Talk to almost anyone — anyone human, that is — and your conversation will encounter what Malihe Alikhani calls “healthy frictions,” moments where your goal in the conversation bumps up against your partner’s, moments that require clarification, produce confusion or lead to disagreement.
Not so with large language models.
Alikhani, an assistant professor in the Khoury College of Computer Sciences at Northeastern University, says that large language models like ChatGPT have a serious problem with certainty.
Alikhani’s new project, called Friction for Accountability in Conversational Transactions (FACT), is a collaboration between Northeastern University, the University of Illinois Urbana-Champaign and the University of Southern California.
Funded through an Artificial Intelligence Exploration grant through the Defense Advanced Research Project Agency, the FACT project aims to develop more transparent and equitable artificial intelligence tools.
“One of the things that makes human communication a fruitful tool,” Alikhani says, “is the fact that we represent our uncertainty in our speech, in our tone. We put it in our facial expression.”
The healthy frictions that arise from uncertainty in human-to-human communication help maintain a diversity of opinions and viewpoints, she continues.
But large language models (or LLMs) aren’t interested in expressing their uncertainty, resulting in what Alikhani calls “sycophantic behaviors.” Large language models “want to maximize the satisfaction” of their user, she says, and “never introduce any friction in the conversation, whether [the model is] confident” of its statements or not.
Additional problems arise with large language models through their tendency to hallucinate. LLMs “make up facts. They are very good at persuading people of facts that are made up.”
Despite these issues, Alikhani also says that humans are prone to over relying on the “facts” generated by these artificial intelligence models, which “may make up facts to make you happy.”
Part of what contributes to user overreliance on LLMs are their “human-like behaviors,” she says. “That will manipulate our cognition.”
Large language models also seem to produce their responses instantaneously, another factor that makes users assume correctness. “It’s hard for us AI scientists to tell people, ‘Yeah, it’s coherent. Yes, it is fast. Yes, it’s tuning into your style. But it hallucinates,’” Alikhani says.
Under their new grant, Alikhani and her team will design tools that demonstrate the levels of certainty an LLM holds about a statement it makes and introduce healthy frictions into human-AI conversations.
“How can we predict and verbalize the confidence of the system?” Alikhani asks. If an AI model is “only 2% confident, it should externalize that.”

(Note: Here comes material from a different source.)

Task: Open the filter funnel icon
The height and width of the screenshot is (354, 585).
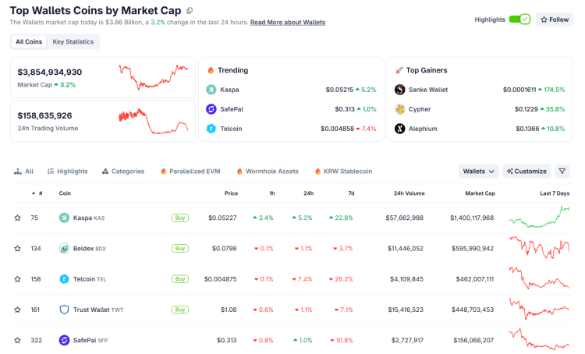Action: coord(562,171)
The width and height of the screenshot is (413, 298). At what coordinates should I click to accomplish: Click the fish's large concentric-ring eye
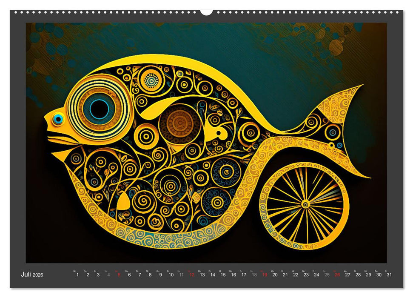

“One of the main goals of the research is to model uncertainty, to externalize uncertainty” and teach LLMs how to portray that uncertainty within a human-AI conversation. This might appear in a user’s interface as a percentile score of the model’s certainty, or the model might reflect uncertainty in its responses in a more human-like way.
For instance, Alikhani imagines a situation in which a patient might ask a large language model a question about their health. The current generation of LLMs will try to provide an answer, even if that answer might turn out to be dangerous. Alikhani hopes to build models that can say, “‘I don’t know. You should call your nurse.’”
“Robustness is key to accountability in AI,” Alikhani says. At the moment, it’s common for an LLM to respond with one answer to a query at the time of asking and a completely different answer a few minutes later.
When it comes to designing AI that’s both safe and accountable, previous AI systems that might help with simple tasks “didn’t have access to a bunch of other datasets,” Alikhani says, “and they couldn’t say things that might be dangerous, because it was not in their data.”
Exactly what those datasets include — or exclude — are key to overcoming the biases LLMs display toward “gender, but also subtler biases, such as in- versus out-groups and different cognitive biases that are reflected in [large language] models.”
Now, Alikhani hopes to design models that service people with “different affordances and preferences,” she says.
“We don’t want to just keep building systems for the population we have data for, but we think about who we are leaving behind, and how can we stop this huge gap of inequality instead of making it worse?” she asks. “The goal of my lab is to move towards that direction.”